A new study, released as a preprint on the bioRxiv* server, reveals the high neutralizing efficacy of hyperimmune horse serum against the severe acute respiratory syndrome coronavirus 2 (SARS-CoV-2). This could prove, if validated, to be a more affordable yet potent therapeutic in reducing the morbidity and mortality caused by this virus.
The current pandemic of coronavirus disease 2019 (COVID-19) has already killed over 3.84 million people the world over while putting enormous strain on social and financial wellbeing.
In order to prevent and treat the disease, a range of antivirals, antibodies and vaccines have been explored. Intensive funding and research led to the rollout of the first vaccines within a year after the pandemic was first declared.
Several different vaccines have been developed, based on messenger ribonucleic acid (mRNA), protein subunit, virus vector and inactivated whole virus platforms. Many of these have shown high efficacy in reducing the rates of severe symptomatic illness.
However, they are demanding in terms of manufacture and distribution. As a result, low-income and developing countries lag in vaccine coverage. A second issue is the emergence of newer variants.
Many of these, such as the alpha (B.1.1.7/501Y.V1), beta (B.1.351/501Y.V2) and epsilon (P.1) strains, have shown higher transmissibility, or the ability to escape antibody recognition by therapeutic mAbs, or antibodies in CP, or serum from vaccine recipients.
Convalescent plasma (CP), also known as hyperimmune serum, is obtained by pooling serum from many donors who have recovered from the infection. Previously used in the treatment of influenza and Ebola virus infections, it still requires a mean expenditure of up to 1,000 USD per treatment.
It also requires a lot of laboratory expertise and facilities for ruling out the presence of blood-borne pathogens and ensuring that specific neutralizing antibodies to SARS-CoV-2 are present in the donor serum. This may be in short supply in resource-limited countries. Moreover, it is dependent on the supply of donors.
Monoclonal antibodies (mAbs) have been projected as safe and effective alternatives to clear the virus but are even more costly at up to 6,500 USD per treatment. Manufacturing costs are high and require sophisticated facilities.
Instead, equine polyclonal antibodies may be used as such or only the required fragments. These have a long history of use against venoms and viruses. This could prove an invaluable asset in the present situation, as laboratories that manufacture these agents are already operating in a host of countries.
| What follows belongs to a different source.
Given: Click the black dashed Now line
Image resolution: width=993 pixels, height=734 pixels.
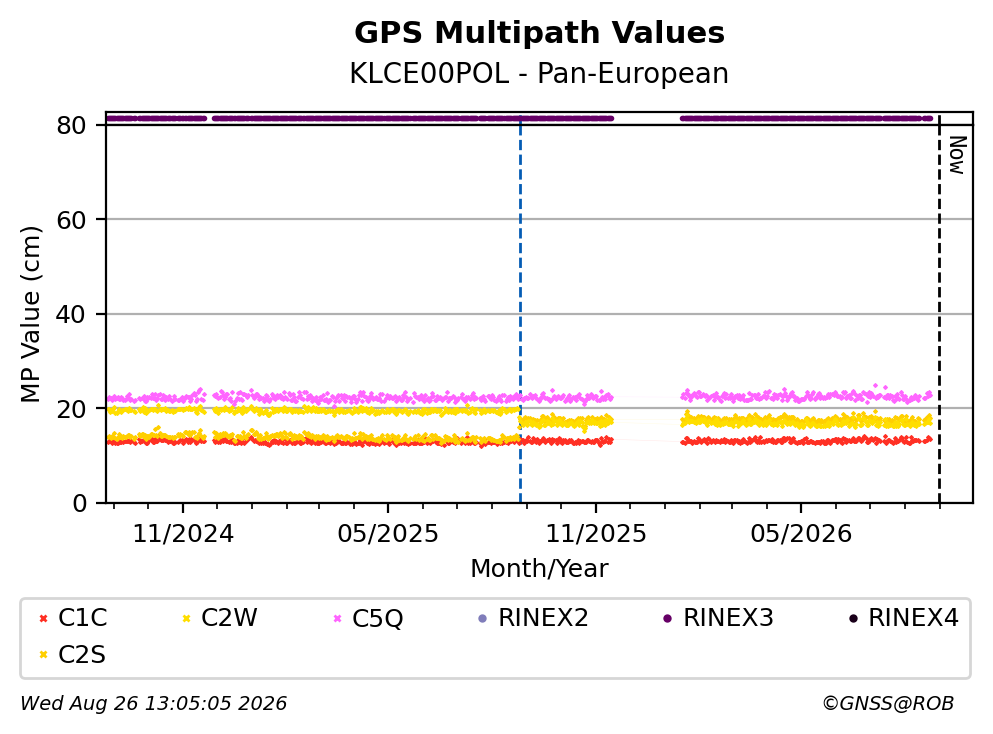Looking at the screenshot, I should (939, 310).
This could help supply these antibodies all over the world to provide safe treatment for SARS-CoV-2 in a cost-effective manner, saving hundreds of thousands of lives.
Why equine antibodies?
The advantage of using equine antibodies is that horses can be immunized with ease against SARS-CoV-2 antigens, yielding polyclonal antibodies (pAbs) in large amounts. This serum neutralizes the virus 50-80 times more efficiently than CP from human donors.
While these findings have led to clinical trials establishing the safety of pAb F(ab’)2 fragments (antibody-binding fragments) against moderate to severe COVID-19 and testing its efficacy in such cases, there is little evidence that they are effective against variants of concern (VOCs) of SARS-CoV-2.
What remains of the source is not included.